Rewrite the lines from the line with "This screenshot has height=901, width=1631." to the line with "connect/share is located", changing "location" to "position" and leaving everything else the same.

Source records:
┄┄┄┄┄┄

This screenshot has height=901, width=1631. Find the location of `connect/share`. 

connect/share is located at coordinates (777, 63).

┄┄┄┄┄┄

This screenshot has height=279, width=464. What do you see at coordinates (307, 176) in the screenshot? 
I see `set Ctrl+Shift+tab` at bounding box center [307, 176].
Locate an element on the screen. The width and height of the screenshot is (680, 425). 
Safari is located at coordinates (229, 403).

┄┄┄┄┄┄

Final answer:
This screenshot has height=901, width=1631. Find the position of `connect/share`. 

connect/share is located at coordinates (777, 63).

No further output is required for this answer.